Your assignment - Please restate, exactly, only the lines from the beginning of the listing below through the line containing "You are a computer-use agent. 590x383 pixels.", with the pictures left out.

▼

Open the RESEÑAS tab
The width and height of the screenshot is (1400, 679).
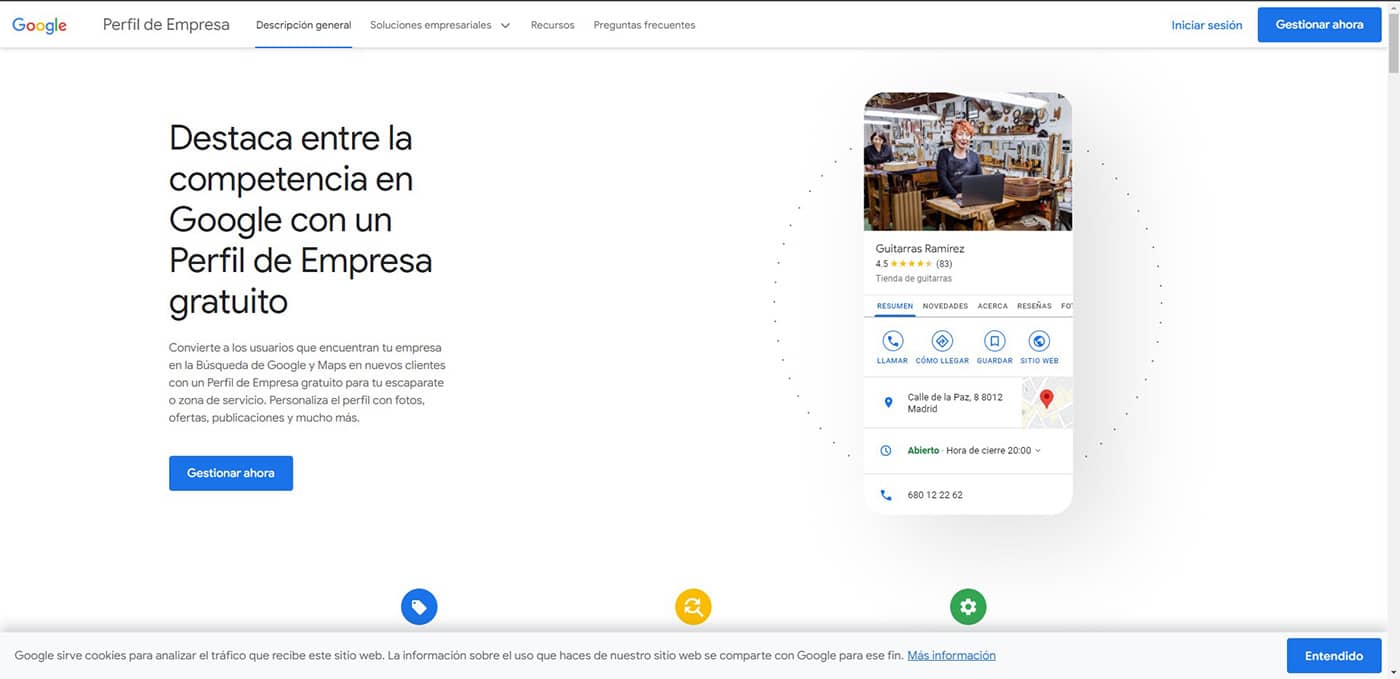pyautogui.click(x=1034, y=306)
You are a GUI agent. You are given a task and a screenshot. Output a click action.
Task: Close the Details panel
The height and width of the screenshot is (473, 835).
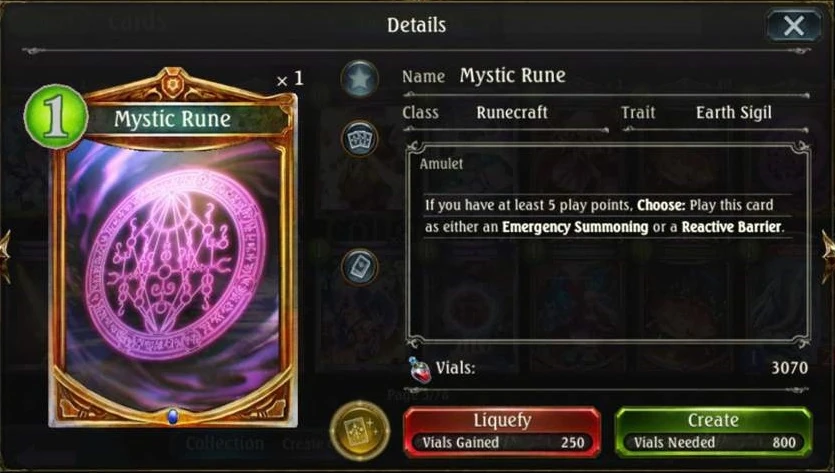pyautogui.click(x=793, y=25)
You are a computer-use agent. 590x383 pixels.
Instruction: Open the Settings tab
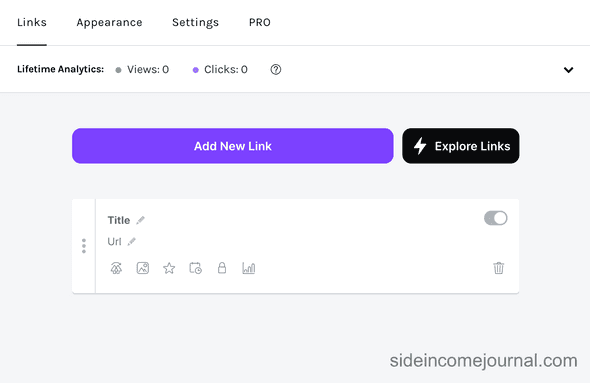click(x=195, y=23)
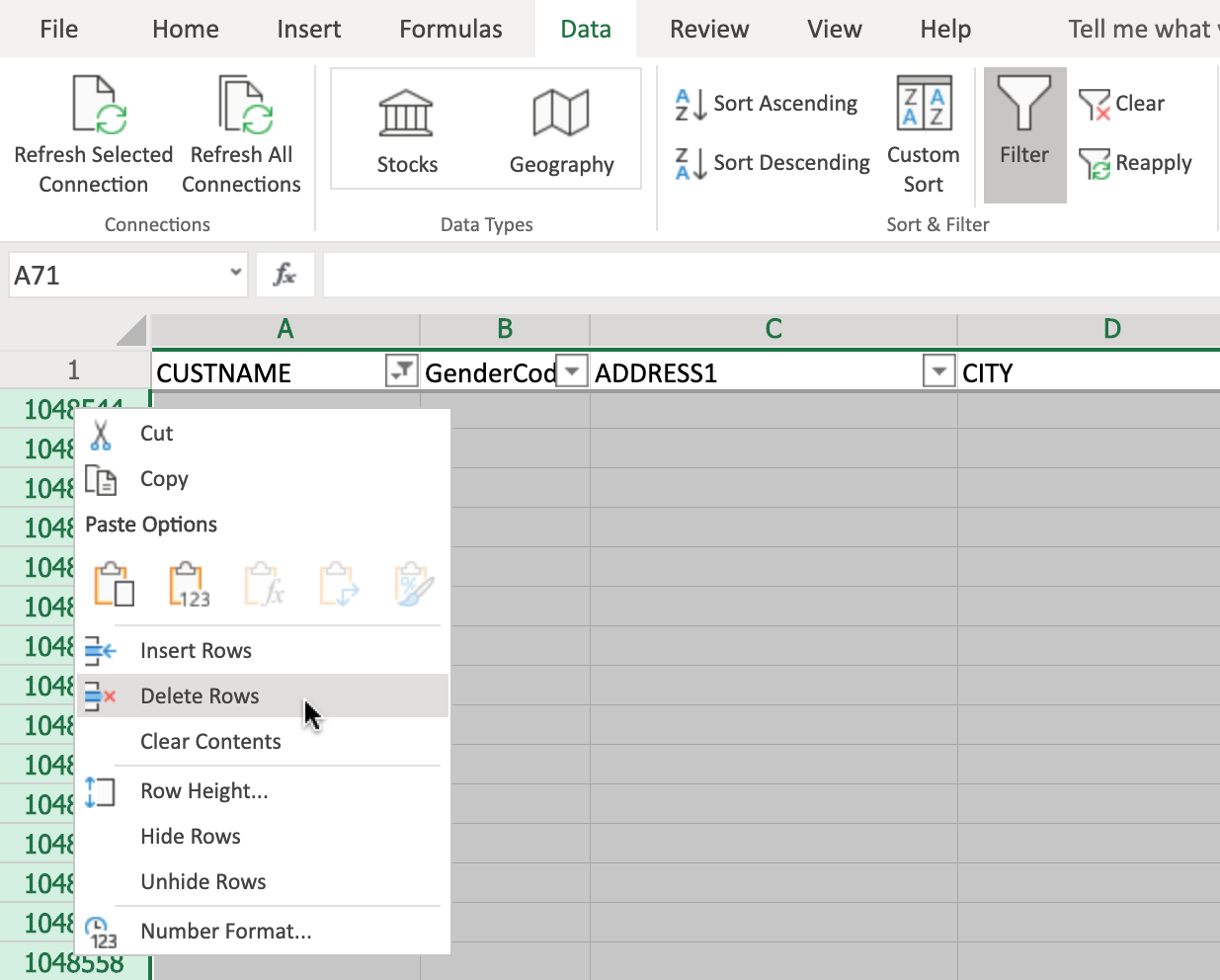Switch to the Formulas ribbon tab
The width and height of the screenshot is (1220, 980).
(450, 30)
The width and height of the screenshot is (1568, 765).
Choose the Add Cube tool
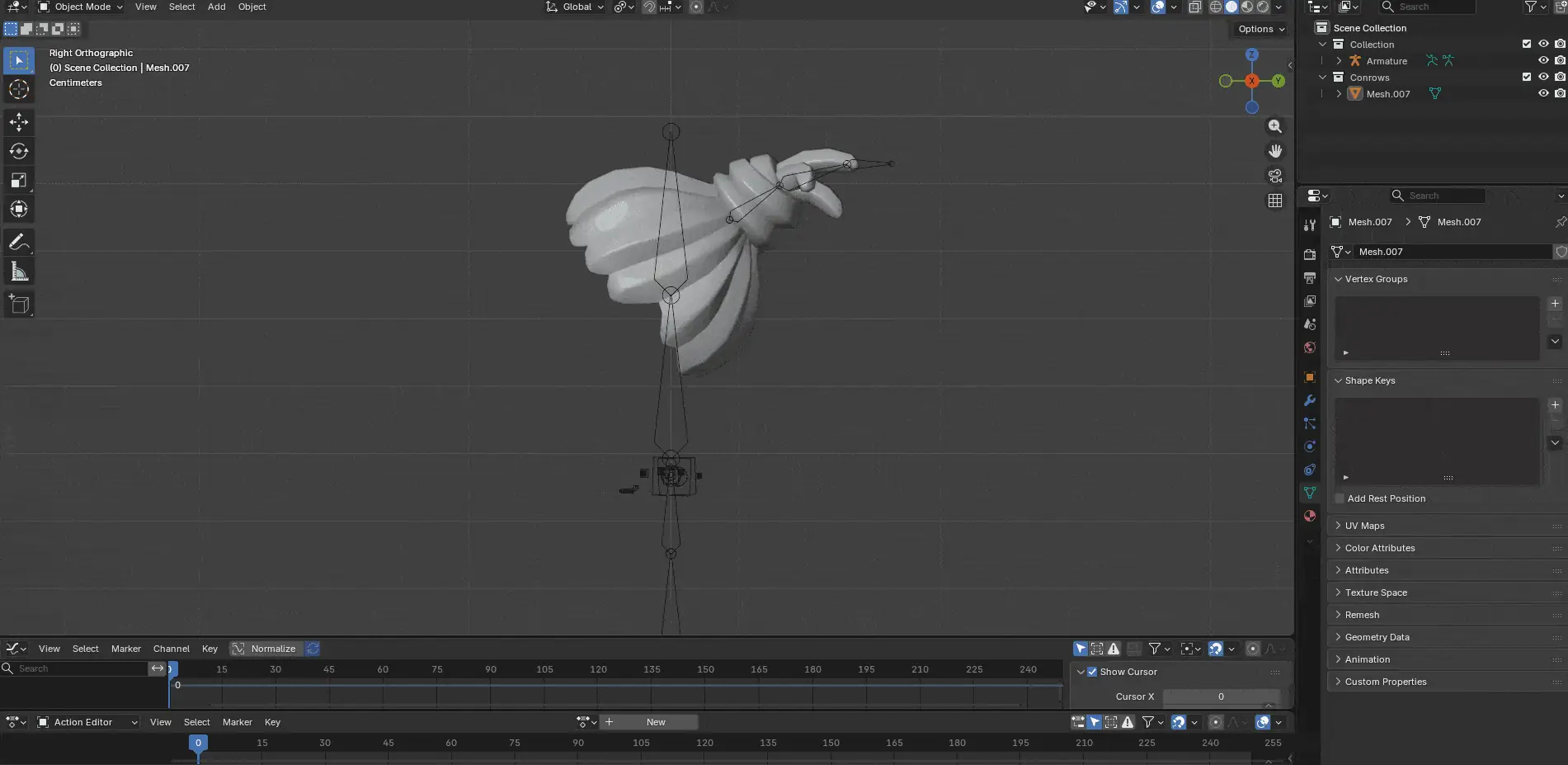coord(19,305)

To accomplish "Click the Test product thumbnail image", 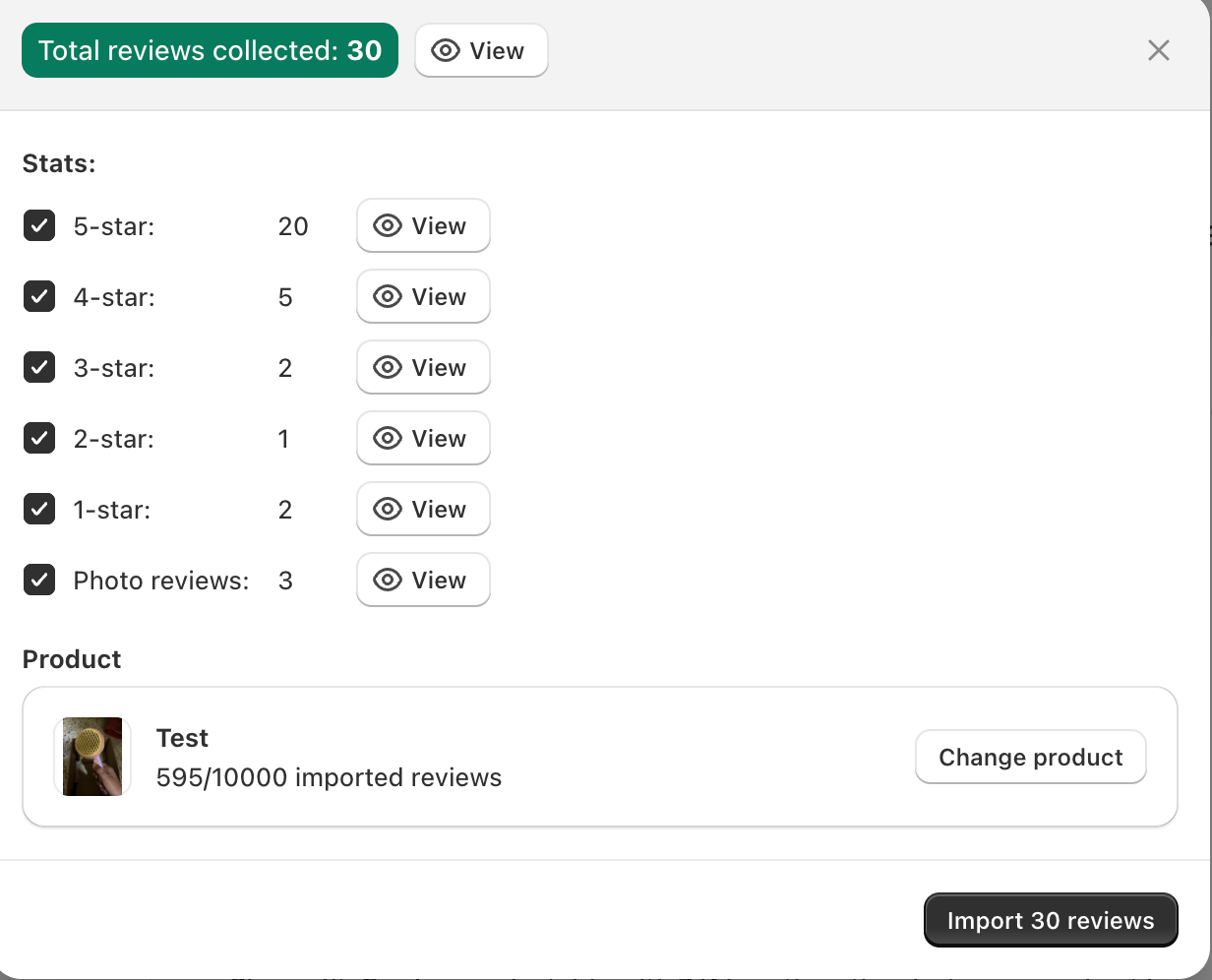I will [x=92, y=757].
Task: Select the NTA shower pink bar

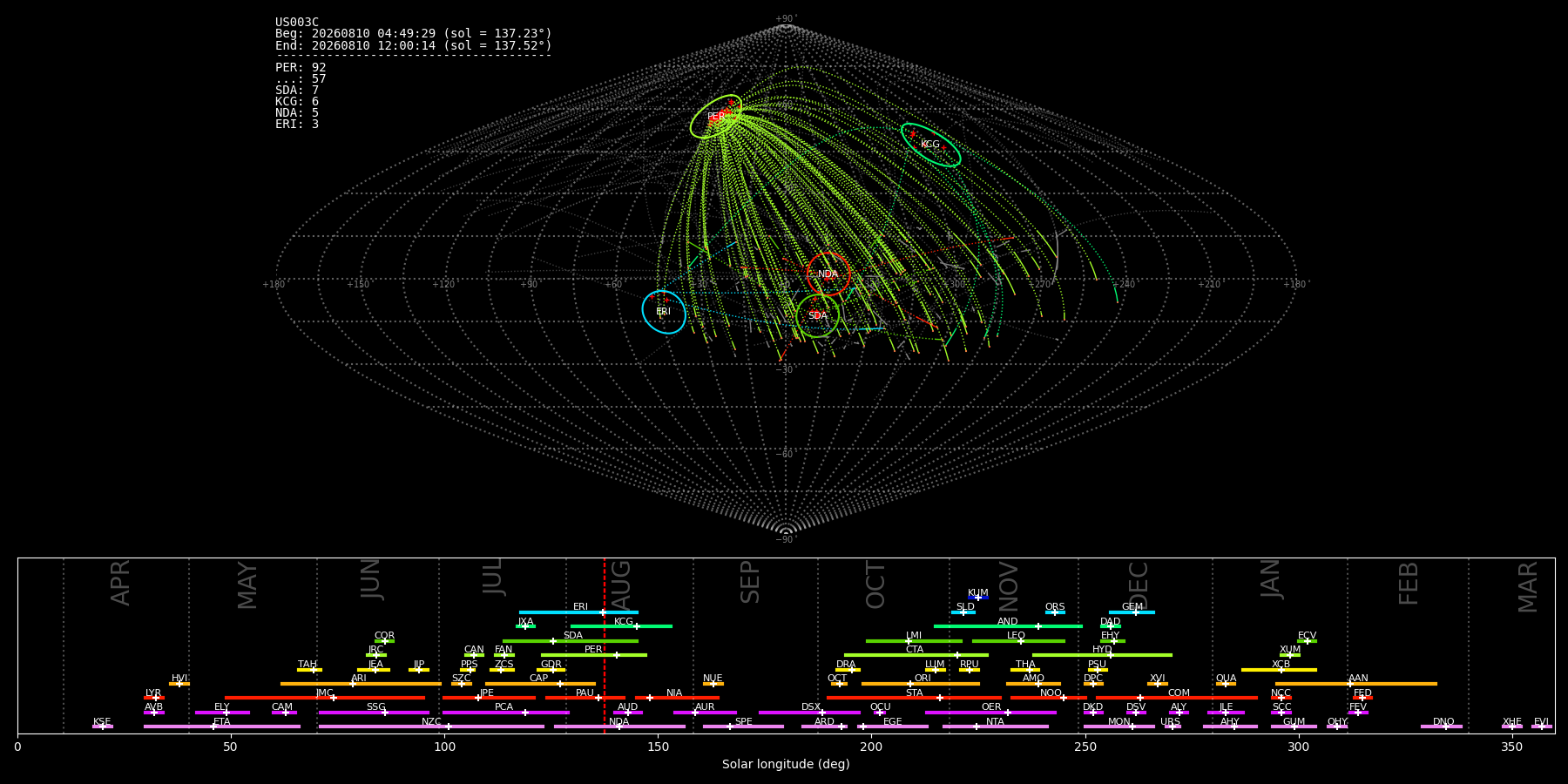Action: (x=995, y=727)
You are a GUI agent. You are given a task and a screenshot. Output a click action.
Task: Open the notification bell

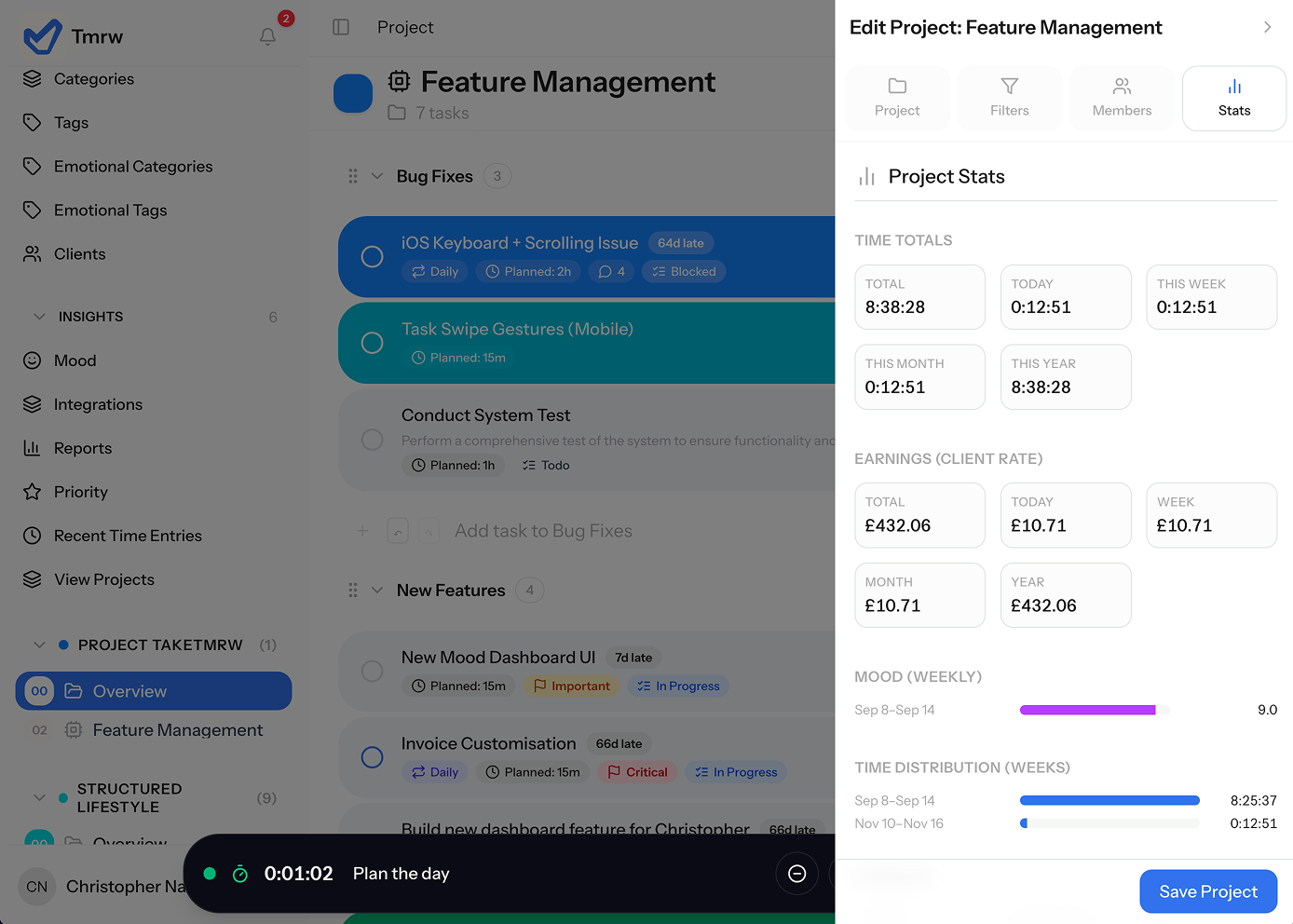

▲

Answer -
Open the RESEÑAS tab
The width and height of the screenshot is (1400, 679).
pyautogui.click(x=1034, y=306)
You are a GUI agent. You are given a task and a screenshot. Output a click action.
Task: Close the Details panel
The height and width of the screenshot is (473, 835).
pyautogui.click(x=793, y=25)
You are a computer-use agent. 590x383 pixels.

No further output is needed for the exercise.